— Task description —
Output the lines of the entries below beginning at the one with "941x561 pixels. How" and ending with the last, exactly as written and without pictures.

— Exercise data —
++++++++++

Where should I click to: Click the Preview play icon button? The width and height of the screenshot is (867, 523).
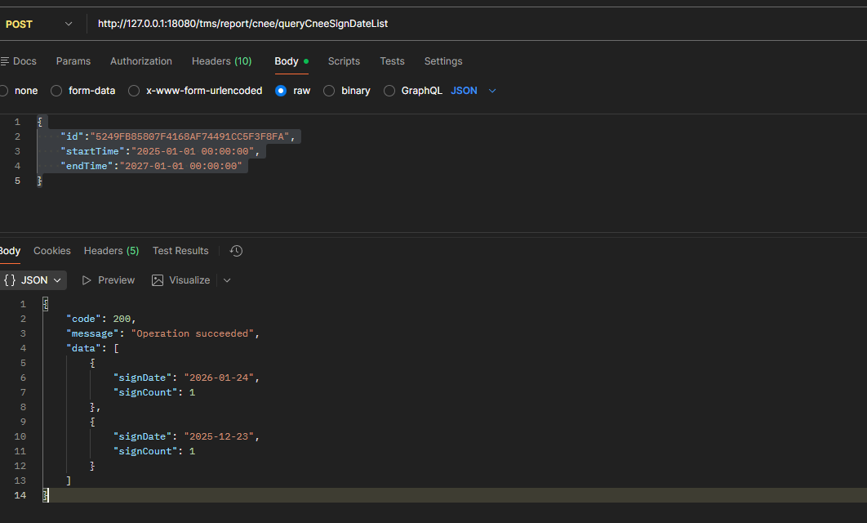pyautogui.click(x=87, y=280)
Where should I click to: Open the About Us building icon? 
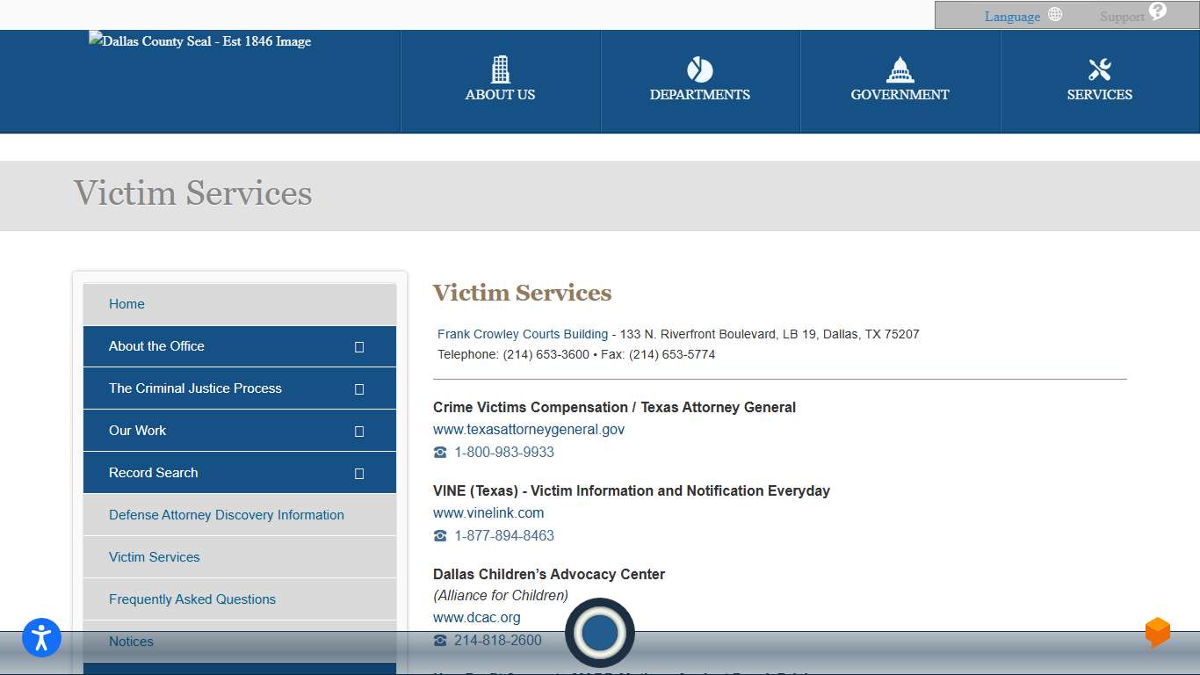[x=500, y=69]
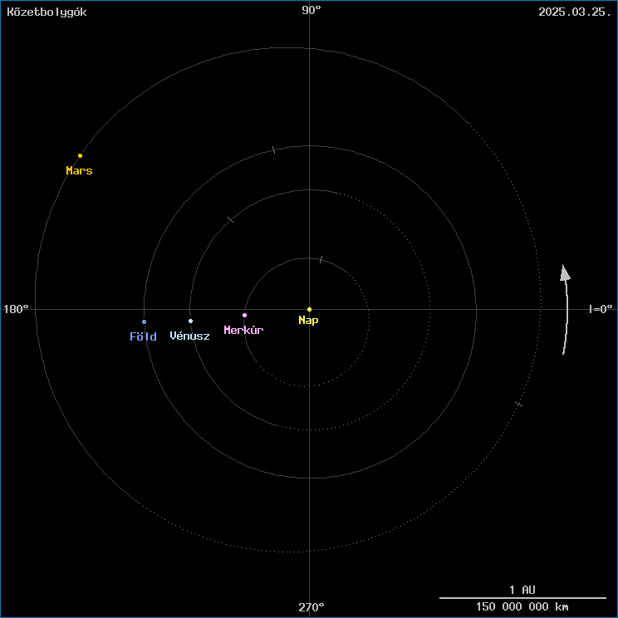Image resolution: width=618 pixels, height=618 pixels.
Task: Click the yellow Nap dot at center
Action: point(309,309)
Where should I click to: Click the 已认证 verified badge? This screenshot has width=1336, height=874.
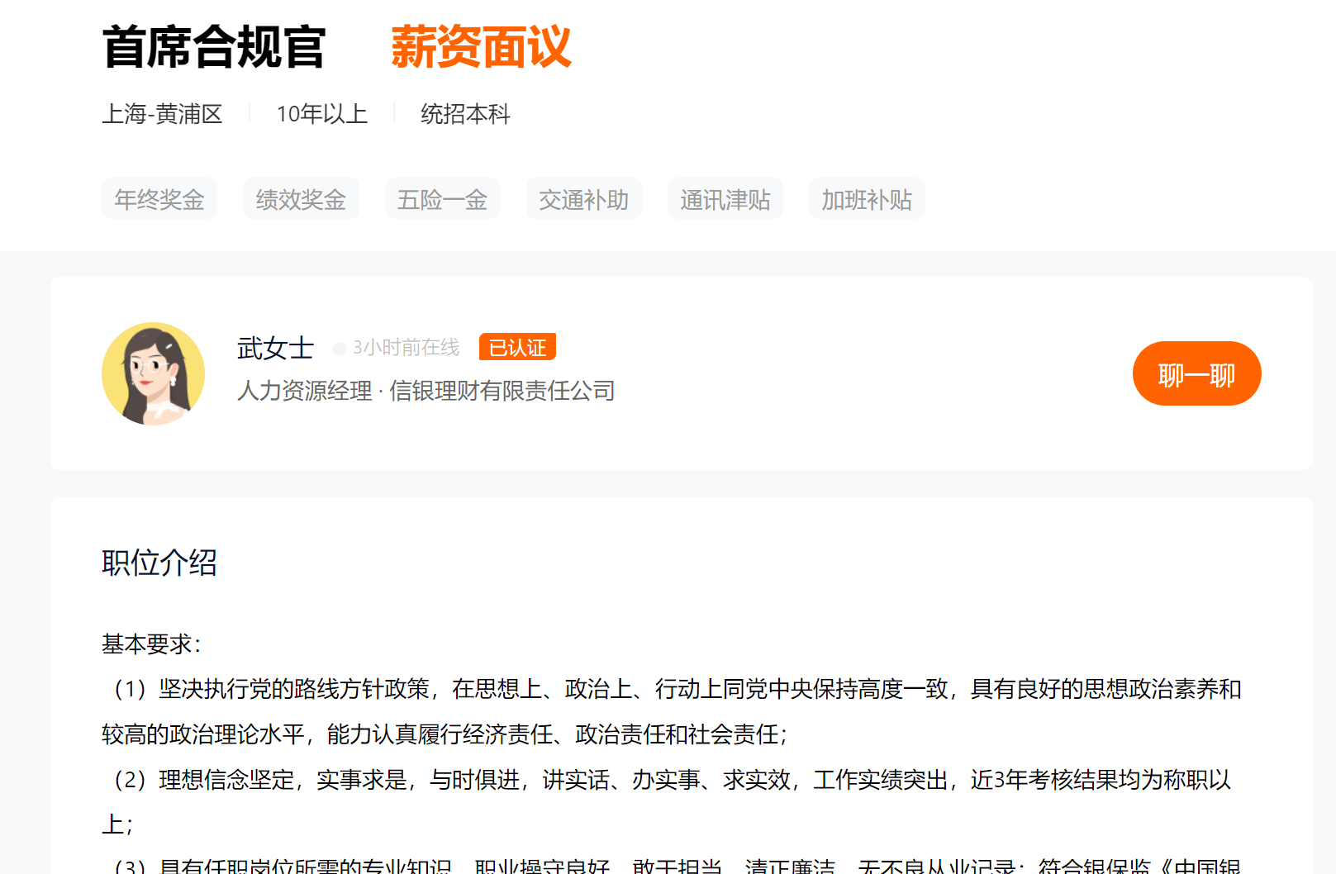click(x=517, y=347)
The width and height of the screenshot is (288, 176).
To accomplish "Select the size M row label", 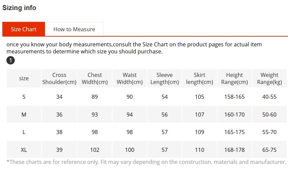I will tap(24, 115).
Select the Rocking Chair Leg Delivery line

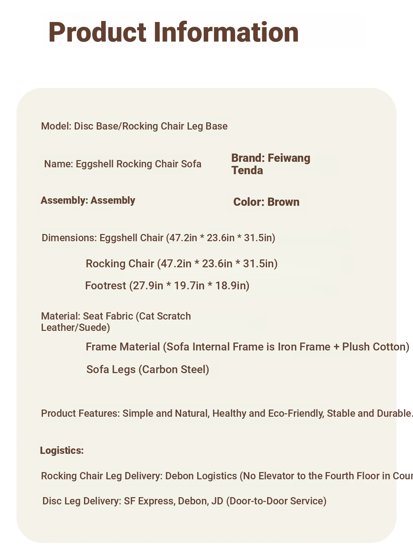tap(226, 476)
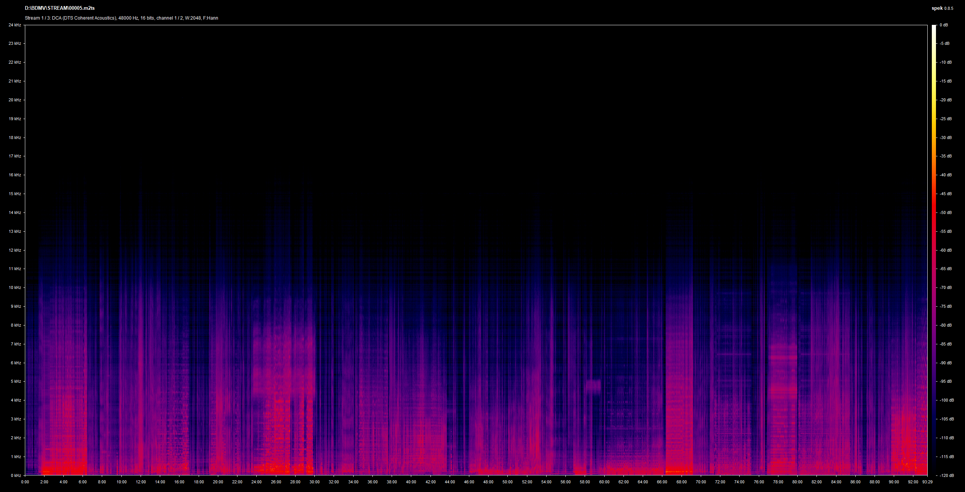Click the 10 kHz frequency axis label
The image size is (965, 492).
pyautogui.click(x=15, y=287)
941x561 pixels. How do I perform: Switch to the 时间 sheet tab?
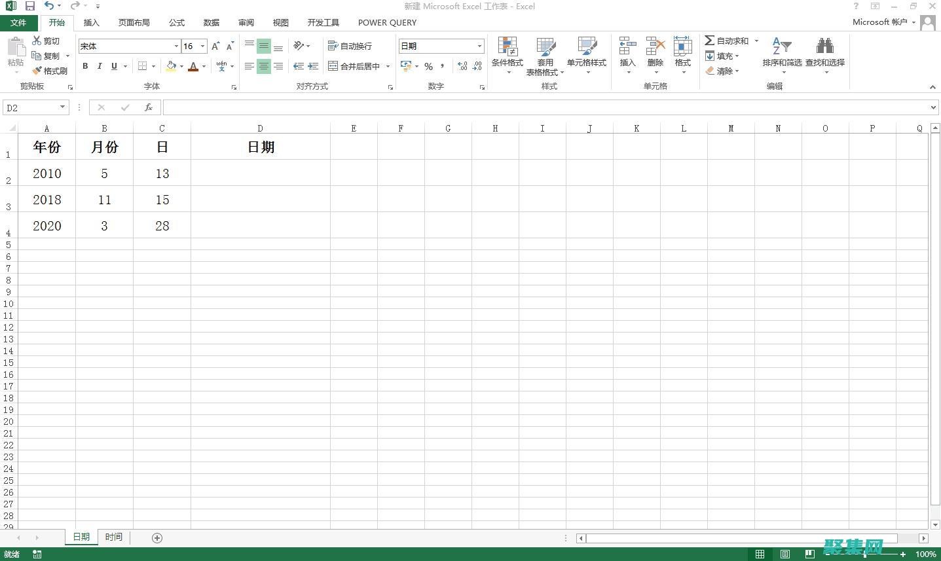114,537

++++++++++

— Result for this exercise —
941x561 pixels. How do I perform: Switch to the 时间 sheet tab?
114,537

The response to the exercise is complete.